[Given task]:
Lay out the lines between the line holding "You are a computer-use" and the line holding "[x=21, y=25]", inclusive, as a Markdown table with the columns Number and Line Text, omitting blank lines. Leave the pictures out of the table.

[Input data]:
==================================================
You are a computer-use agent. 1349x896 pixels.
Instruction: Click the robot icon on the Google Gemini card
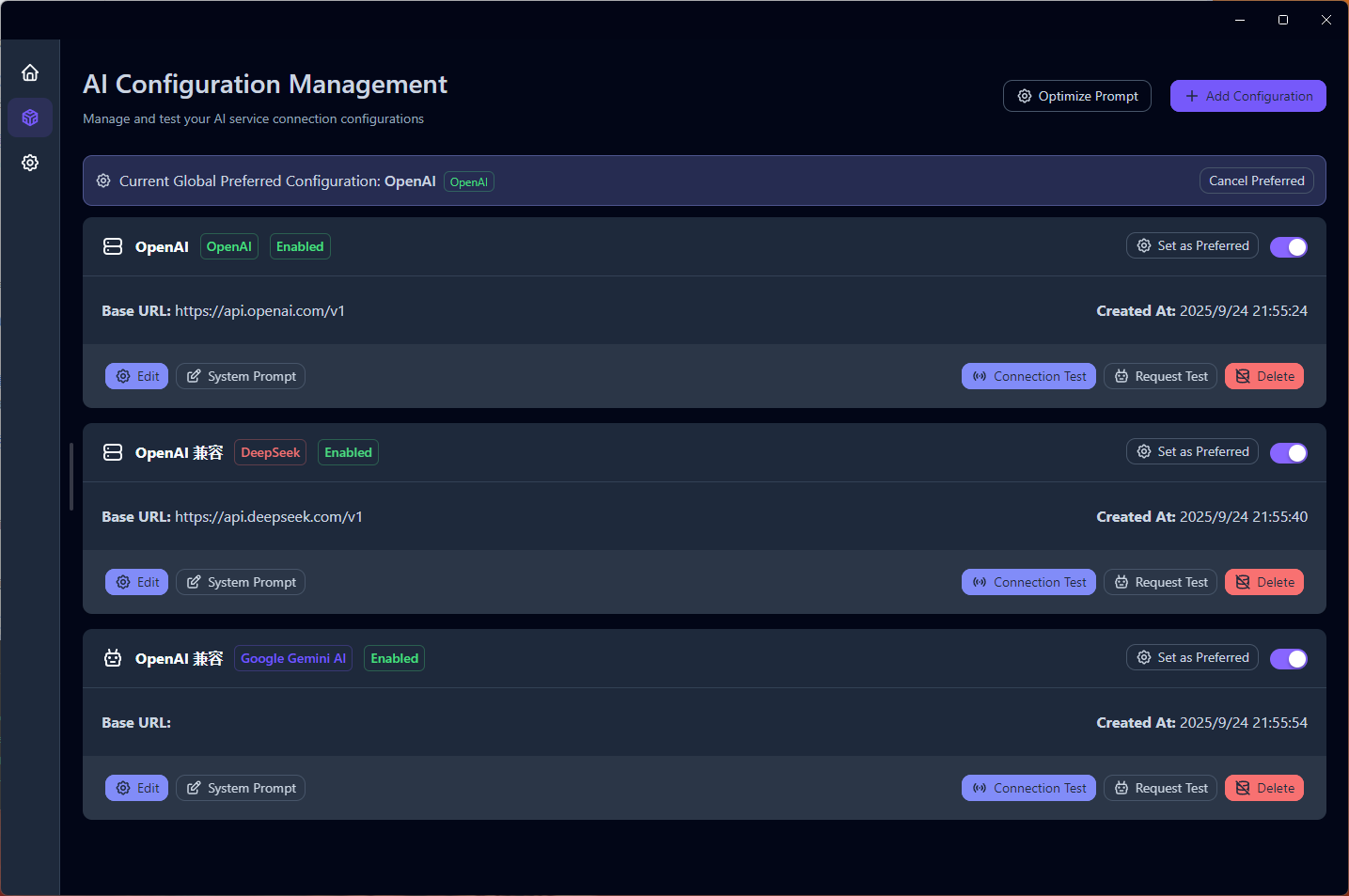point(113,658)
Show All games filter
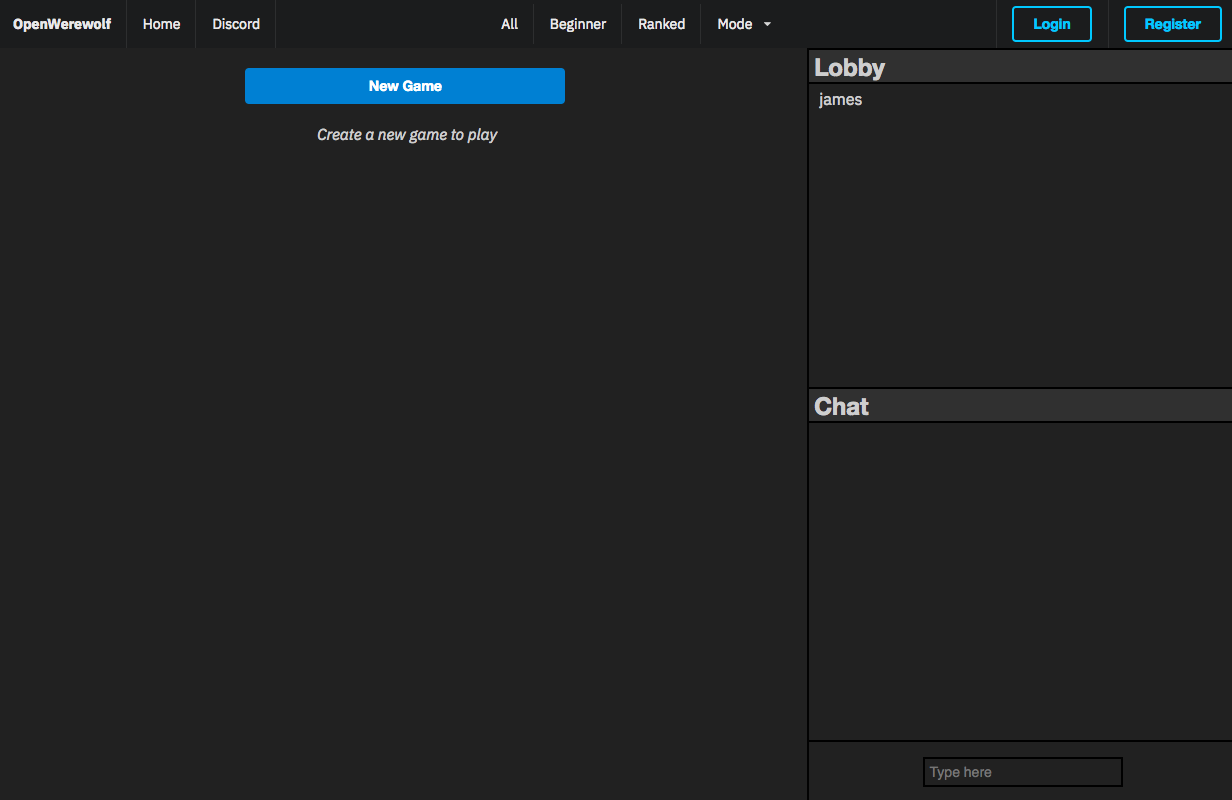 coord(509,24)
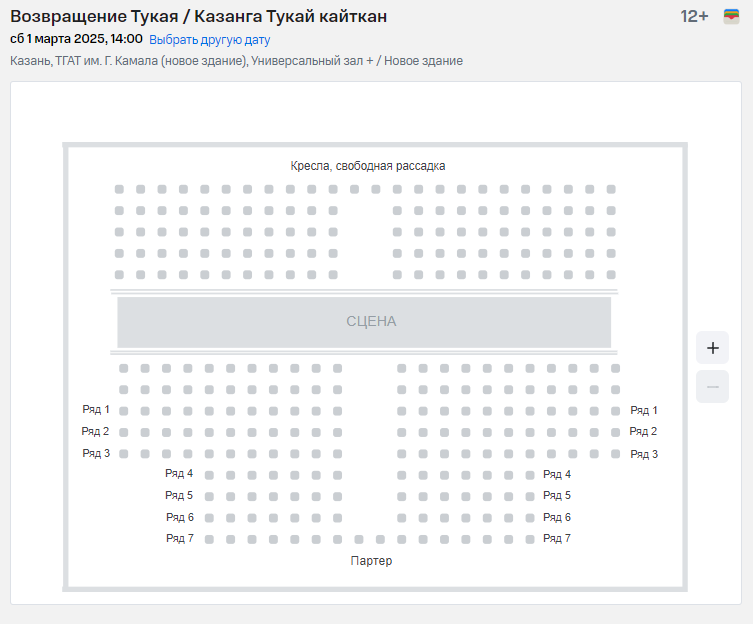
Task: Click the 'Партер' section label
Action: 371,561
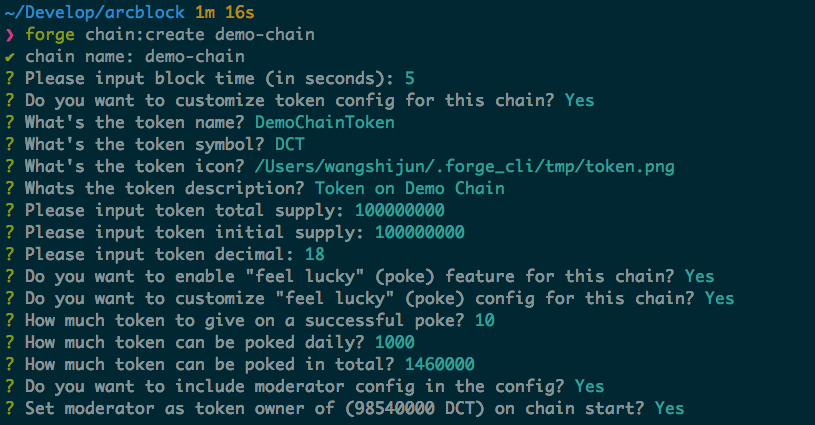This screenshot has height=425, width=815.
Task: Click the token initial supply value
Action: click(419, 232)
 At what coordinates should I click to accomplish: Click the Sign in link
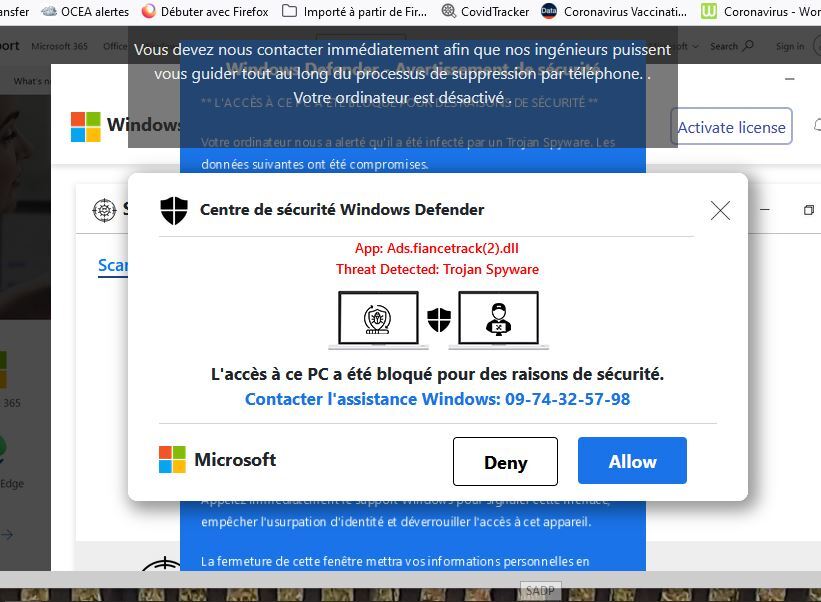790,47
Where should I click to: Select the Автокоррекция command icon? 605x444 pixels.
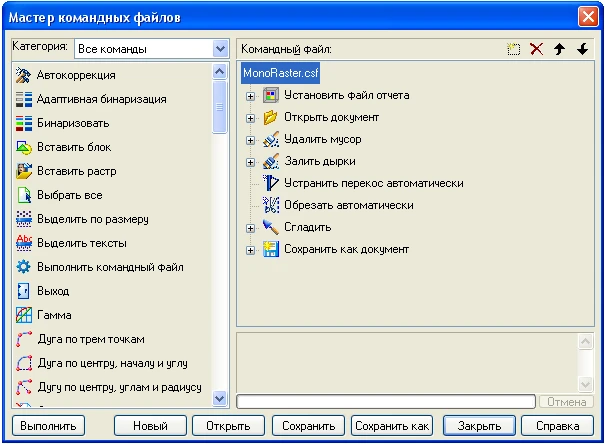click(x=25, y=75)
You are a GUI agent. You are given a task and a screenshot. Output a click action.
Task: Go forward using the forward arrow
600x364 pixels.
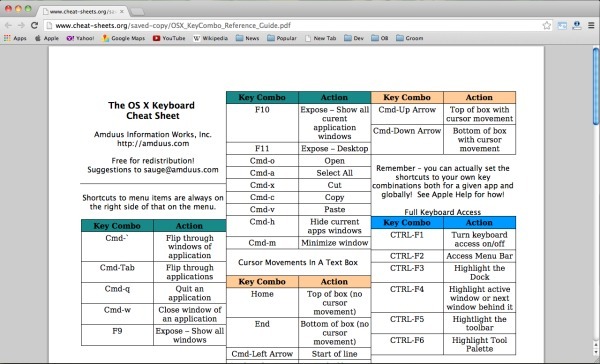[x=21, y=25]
==================================================
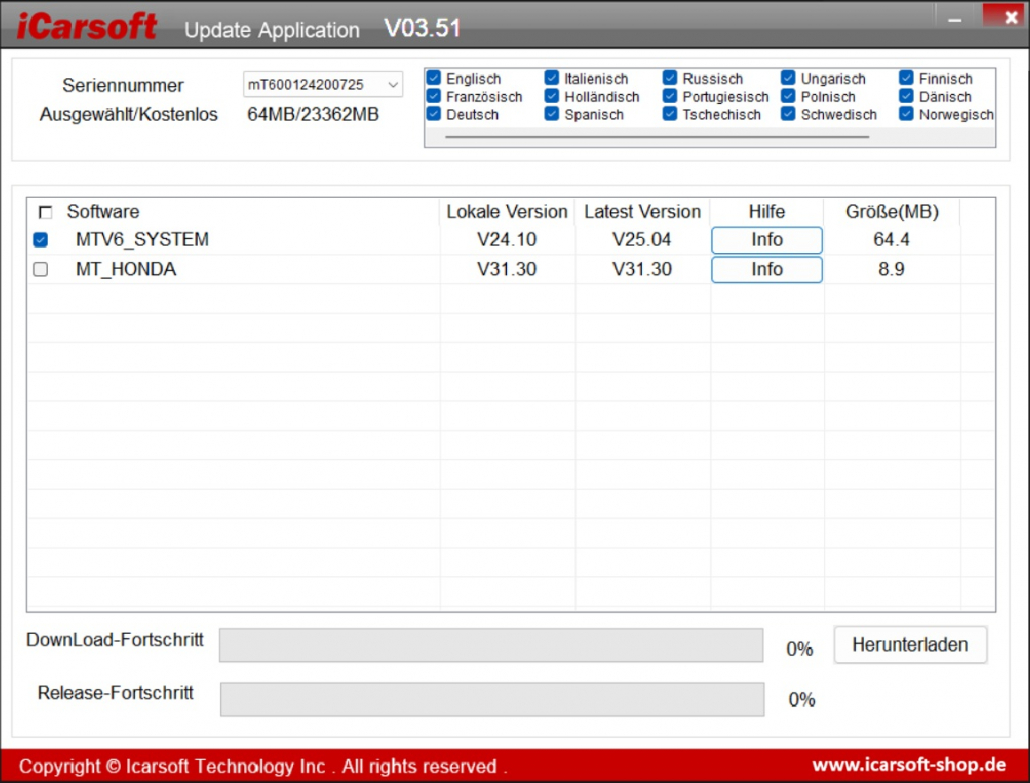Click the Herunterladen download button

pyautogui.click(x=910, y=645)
==================================================
[Task solution]:
| Number | Line Text |
|---|---|
| 1 | You are a computer-use agent. 1349x896 pixels. |
| 2 | Instruction: Click the robot icon on the Google Gemini card |
| 3 | point(113,658) |
| 4 | Show All games filter |
| 5 |  coord(509,24) |
| 6 | Task: Click the 'Партер' section label |
| 7 | Action: 371,561 |
| 8 | This screenshot has height=425, width=815. |
| 9 | Task: Click the token initial supply value |
| 10 | Action: click(419, 232) |
| 11 |  At what coordinates should I click to accomplish: Click the Sign in link |
| 12 | 790,47 |
| 13 | Where should I click to: Select the Автокоррекция command icon? 605x444 pixels. |
| 14 | click(x=25, y=75) |
| 15 | You are a GUI agent. You are given a task and a screenshot. Output a click action. |
| 16 | Task: Go forward using the forward arrow |
| 17 | 600x364 pixels. |
| 18 | [x=21, y=25] |